▸ **EXERCISE PROMPT**
What you return must match the listing below character for character, minus any pictures.

▸ **DATA PROVIDED**
========================================
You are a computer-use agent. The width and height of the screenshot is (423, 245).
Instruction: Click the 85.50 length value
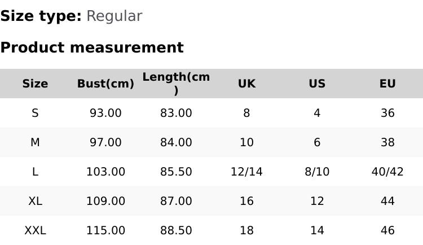point(176,172)
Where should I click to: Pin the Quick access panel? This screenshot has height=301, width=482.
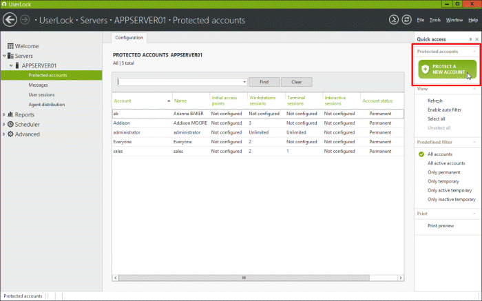pos(470,39)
========================================
▸ **RESPONSE TO THE EXERCISE**
You are a computer-use agent. The width and height of the screenshot is (423, 245).
Instruction: Click the 85.50 length value
point(176,172)
Where should I click to: Pin the Quick access panel? This screenshot has height=301, width=482.
pos(470,39)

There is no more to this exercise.